Atlassian's Product Managers believe their product is mostly used by other product managers, but they're dead wrong. Not that it matters, anyway. Atlassian could probably fire all PMs tomorrow and it would be the same, as long as the software ticks all the necessary boxes it will still sell the same. Just hire more marketing, sales and evangelists.


I've never seen people use software like Jira and similar software correctly.

I mean:

- Actually caring about the difference between task and user story

- Meaningful / accurate card descriptions

- Keeping information up-to-date on TODO lists and comments

- Projects and milestones that make sense

- Task status and workflows that make sense (besides TODO/DOING/DONE)

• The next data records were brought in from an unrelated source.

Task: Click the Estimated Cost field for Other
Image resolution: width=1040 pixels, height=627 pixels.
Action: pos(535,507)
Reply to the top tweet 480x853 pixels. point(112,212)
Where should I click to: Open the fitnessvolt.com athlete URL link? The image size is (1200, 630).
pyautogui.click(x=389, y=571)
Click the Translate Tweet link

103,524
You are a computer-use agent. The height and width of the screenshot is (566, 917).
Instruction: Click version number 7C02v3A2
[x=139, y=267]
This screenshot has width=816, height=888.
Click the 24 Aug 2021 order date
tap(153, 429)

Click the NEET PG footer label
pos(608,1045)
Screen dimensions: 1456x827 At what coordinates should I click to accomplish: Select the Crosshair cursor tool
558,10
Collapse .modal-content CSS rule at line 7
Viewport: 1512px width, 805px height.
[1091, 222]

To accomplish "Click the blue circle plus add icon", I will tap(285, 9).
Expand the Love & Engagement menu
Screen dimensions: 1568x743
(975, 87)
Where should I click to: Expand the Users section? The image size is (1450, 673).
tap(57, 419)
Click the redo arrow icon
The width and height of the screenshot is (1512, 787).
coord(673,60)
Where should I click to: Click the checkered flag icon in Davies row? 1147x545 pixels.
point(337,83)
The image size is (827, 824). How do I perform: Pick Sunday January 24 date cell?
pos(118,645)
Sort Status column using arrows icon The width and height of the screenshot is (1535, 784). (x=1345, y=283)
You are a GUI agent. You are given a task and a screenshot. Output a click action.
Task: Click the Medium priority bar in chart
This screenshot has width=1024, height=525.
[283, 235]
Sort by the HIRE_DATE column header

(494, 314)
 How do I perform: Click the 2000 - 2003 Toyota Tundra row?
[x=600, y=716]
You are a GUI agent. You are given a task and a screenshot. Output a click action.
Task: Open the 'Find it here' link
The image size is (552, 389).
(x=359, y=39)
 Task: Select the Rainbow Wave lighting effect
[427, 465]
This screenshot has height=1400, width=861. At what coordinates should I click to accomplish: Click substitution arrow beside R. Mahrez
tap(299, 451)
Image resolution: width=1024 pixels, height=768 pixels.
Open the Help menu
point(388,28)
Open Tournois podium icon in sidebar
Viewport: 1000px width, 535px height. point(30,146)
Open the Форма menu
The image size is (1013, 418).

Nowadays, I would rather have project management software with the minimal amount features that can't be misused.


Personally I think that, at least for larger/enterprise customers, JIRA is the option that for every major feature is at least not the shittiest.

Other solutions might be better than JIRA in A, but absolutely suck in B. JIRA is “sort of shitty” in everything, but the worst in nothing.


GitLab is where we moved, they've got boards to visualize. Great replacement for Trello.


> full time Jira jockeys in the form of project managers

I find that a funny description because I've worked with many many different full time project managers who always took the view that putting data in Jira or equivalents and pulling reports before the project meetings were entirely a technician's job.


This stuff blows my mind but tends to occur everywhere

What is the value add of an engineer doing project management work in an environment where project managers exist

Should the project managers need to do a little coding then?

Also the quiet part out loud - project managers tend to be vastly cheaper (often 2:1) than engineers. Any and every task that an engineering team can offload to a project manager is big dollars saved by the firm.

I frequently find myself in engineering roles where I am doing most stakeholder comms, requirements gathering, JIRA ticket entry/management, project planning, user documentation, support runbooks, PR reviewing, a bit of dev, occasionally testing, deployments, and sit on the support escalation pager rotation. Any of the above tasks you can offload to a non-engineer saves the firm money.


While I miss the ability to create epics, I would say is an Asana otherwise wonderful replacement for Jira.


Jira almost has too many hierarchy options / flexibility. Epics, Milestones, Initiatives.

No two firms, and often within a firm.. no two teams has a similar definition / system in how they are used.

My last manager it was like a sniff test / definition of art thing. Constant arguments about epics being too granular or not granular enough. Bumping tickets up or down the hierarchy was hell and lead to many many hours of wasted efforts.